St. Andrews Bay Community Hotel Corporation, a corporation, instituted an action to recover an unpaid balance of subscription contracts for stock in the said corporation against C. J. Bryan, the defendant. The declaration contains two counts and each count alleges that the defendant entered into a written contract and agreement with the plaintiff wherein and whereby the defendant subscribed for and agreed with the plaintiff to purchase of and from the plaintiff a certain number of shares of 8% preferred stock of the plaintiff of the par value of $100.00 per share, for which he agreed to pay at the times and in the amounts therein set out and wherein and whereby it was agreed that:

"The certificates of such shares of stock so subscribed for, which the defendant agreed to purchase of and from the plaintiff, shall be delivered to the defendant by the plaintiff only when the full purchase price of said shares of stock shall have been paid, to the plaintiff, and wherein and whereby it was agreed that in the event of the defendant's failure to pay any of the installments or any part thereof at any of the several times when the same shall become due and payable, or within thirty (30) days thereafter, that the entire amount remaining unpaid should immediately become due and payable; that the plaintiff now is and at all times has been ready, able and willing *Page 135 to deliver said stock certificates when said sums of money mentioned in said written agreement and contract are paid by the defendant, but that the defendant has failed and refused and still fails and refuses to pay said sums of money mentioned therein as the purchase price of said certificates of stock";

That

"Each and all of the remaining of said installments are now past due and unpaid; and are now due and owing to the plaintiff by the defendant; and that interest thereon at the rate of eight per cent. (8%) per annum from date of said promise, agreement and contract until paid, is also due and owing to the plaintiff-corporation by the defendant, according to the terms and tenor of said written promise, agreement and contract."

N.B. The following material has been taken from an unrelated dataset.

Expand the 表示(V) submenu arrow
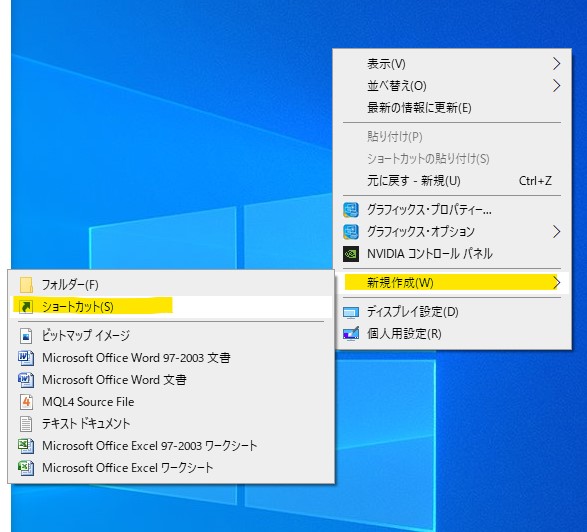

Copies of the said contracts are attached to and made a part of the declaration. The defendant filed two pleas to the declaration, the first of which is in words and figures as follows:

"That the plaintiff solicited and requested this defendant to subscribe for the preferred capital stock of the plaintiff mentioned and described in the agreement attached to the declaration as exhibits "A" and "B"; that prior to and at the time of the execution of said exhibits "A" and "B" by this defendant, the plaintiff represented to the defendant that it was the purpose and intention of the plaintiff to issue preferred stock of the plaintiff in the sum of $450,000.00 and that from the proceeds of the sale of such stock that the plaintiff would erect in Panama City, Florida, *Page 136 a hotel and that the total cost of said hotel, which cost included promotion expenses, site, building, furniture and furnishing and all other expense incident to the erection of said hotel, would not exceed the sum of $450,000.00; that the aforesaid representation was a material representation and in and by such representation it was agreed by and between the defendant and the said plaintiff that the said cost of such hotel should be fully paid from the sum of $450,000.00. The defendant further avers that in and by the aforesaid representation and the said agreement the defendant, in making his said stock subscription, relied upon the fact that the said cost of the said hotel should not exceed $450,000.00, and that there would be no expense incurred for said hotel in excess of $450,000.00 and that it was the purpose of the plaintiff to pay the said cost of said hotel from stock subscriptions and that when said hotel was complete and $450,000.00 expended therefor, there Would not be any further indebtedness in favor of any creditors of the said plaintiff; and that the said representation and agreement was a material consideration to defendant for making said stock subscription, and became and was a part of the contract between defendant and plaintiff whereby defendant agreed to subscribe to the capital stock of plaintiff.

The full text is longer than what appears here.